DIRECTIONS FOR THIS TASK: Only the line containing "du codage dropdown" and the lines after it, up to the end of the listing, should be written out, each exactly as given.
━━━ EXERCISE MATERIAL ━━━
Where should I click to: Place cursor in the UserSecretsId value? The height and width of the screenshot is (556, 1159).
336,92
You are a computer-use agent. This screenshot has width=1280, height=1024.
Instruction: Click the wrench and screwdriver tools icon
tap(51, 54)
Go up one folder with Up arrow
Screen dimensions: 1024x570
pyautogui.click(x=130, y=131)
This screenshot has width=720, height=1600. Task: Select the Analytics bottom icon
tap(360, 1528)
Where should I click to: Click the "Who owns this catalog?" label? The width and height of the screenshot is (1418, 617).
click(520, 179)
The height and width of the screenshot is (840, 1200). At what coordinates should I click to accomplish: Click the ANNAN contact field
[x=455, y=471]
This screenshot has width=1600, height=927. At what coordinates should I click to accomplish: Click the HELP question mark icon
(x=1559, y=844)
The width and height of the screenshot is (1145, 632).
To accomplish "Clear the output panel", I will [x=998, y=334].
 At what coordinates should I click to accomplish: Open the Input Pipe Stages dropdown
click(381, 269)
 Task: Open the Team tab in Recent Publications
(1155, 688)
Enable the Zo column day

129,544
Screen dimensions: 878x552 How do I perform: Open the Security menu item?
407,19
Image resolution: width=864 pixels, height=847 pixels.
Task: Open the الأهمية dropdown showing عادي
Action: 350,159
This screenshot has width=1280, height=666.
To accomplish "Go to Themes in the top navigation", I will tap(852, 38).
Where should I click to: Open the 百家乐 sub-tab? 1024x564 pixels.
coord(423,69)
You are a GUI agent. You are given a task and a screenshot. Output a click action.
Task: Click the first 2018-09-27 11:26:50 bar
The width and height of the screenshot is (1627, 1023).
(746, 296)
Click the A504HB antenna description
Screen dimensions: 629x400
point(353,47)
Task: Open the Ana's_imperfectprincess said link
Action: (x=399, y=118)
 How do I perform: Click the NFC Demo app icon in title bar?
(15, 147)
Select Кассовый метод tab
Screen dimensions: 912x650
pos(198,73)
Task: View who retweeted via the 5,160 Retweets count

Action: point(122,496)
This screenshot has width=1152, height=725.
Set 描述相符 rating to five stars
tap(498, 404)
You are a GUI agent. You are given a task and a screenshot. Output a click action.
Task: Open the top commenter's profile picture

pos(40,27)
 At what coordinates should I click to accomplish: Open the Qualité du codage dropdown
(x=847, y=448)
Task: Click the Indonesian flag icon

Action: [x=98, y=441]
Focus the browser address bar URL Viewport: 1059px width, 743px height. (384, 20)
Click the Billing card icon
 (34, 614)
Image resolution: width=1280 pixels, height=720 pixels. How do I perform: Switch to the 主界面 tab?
━━━
SOLVED PROBLEM:
 At what coordinates should I click to accomplish: Open the Qualité du codage dropdown
(x=847, y=448)
Task: Click the Indonesian flag icon

Action: [x=98, y=441]
Focus the browser address bar URL Viewport: 1059px width, 743px height. (384, 20)
Click the Billing card icon
 (34, 614)
Image resolution: width=1280 pixels, height=720 pixels. How do I perform: Switch to the 主界面 tab?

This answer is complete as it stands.